Homily for Tuesday, 10 February 2015– Memorial of St. Scholastica

Tuesday of the 5th Week in Ordinary Time

Readings of the day: Genesis 1:20-2:4a; Psalm 8:4-5, 6-7, 8-9; Mark 7:1-13


If we were to write a book or make a movie about our first reading today, could we not call it something like, “God Saw How Good it Was: Part 2”? Yesterday we heard Part 1, the first four days of creation in Genesis 1, and today we hear the last three days of the Genesis 1 creation account.

“God saw how good it was,” Genesis repeats after each day of creation, the central and timeless truth of Genesis 1. But what does God create on the sixth day? God creates human beings “in his image… male and female.” God gives us great responsibility over the rest of God’s creation: “Be fertile and multiply. Fill the earth and subdue it,” that is, act with God’s goodness and loving care for creation, not abusively but in grateful service toward creation. “Have dominion over the fish of the sea, the birds of the air, and all the living things that move on the earth.”

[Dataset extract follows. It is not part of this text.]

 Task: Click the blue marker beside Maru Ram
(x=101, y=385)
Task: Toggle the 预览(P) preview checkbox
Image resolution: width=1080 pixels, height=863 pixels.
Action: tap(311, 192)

And then, on the sixth day the repetitive words of Genesis change slightly. We hear that, when God had finished creating the universe; all its living beings; us, “God looked at everything he had made, and he found it very good.”

This leads me to ask a possibly controversial question of us this morning: Is it not perhaps arrogant of us to assume that we are the only beings in the universe who make God’s creation not only “good” but “very good”; the only beings in the universe capable of some kind of relationship and understanding of an infinitely loving and creative God?

I ask this question mainly because I just finished reading a wonderful book by a Jesuit brother and priest, Guy Consolmagno and Paul Mueller, astronomers at the Vatican Observatory in Tucson, Arizona. Their book, inspired by a question first raised at a General Audience by Pope Francis, is called, Would you Baptize an Extra-Terrestrial?

This assumes there are extra-terrestrials out there who would want to be baptized; that there are extra-terrestrials out there at all. I mean, there is no scientific proof that extra-terrestrial intelligent life exists, let alone with awareness of a loving creator God. There is no Biblical mention of extra-terrestrials either, unless, as my professor of Old Testament in the seminary used to joke, “They’re in the divinely-inspired footnotes”!

But still I ask, “What if”? As Guy Consolmagno, Paul Mueller, and Pope Francis have asked, what if we were to encounter aliens who exit a UFO, have pointy ears, bug eyes, and green skin like the ones in children’s drawings, or who look like ET from the movie; who, like us, have some awareness of relationship with a loving creator-God; who maybe speak in backward sentences like Yoda from Star Wars? Challenge our faith, would ET?

Challenge our faith… perhaps. But I hope we would be able to consider such a being, like any being or thing God has created, as even more evidence of timeless truths that go back to the Book of Genesis; to the beginning of our universe: God’s love is limitless. God’s love is creative. God looks upon all creation, known or yet unknown to us, and indeed it is “very good.”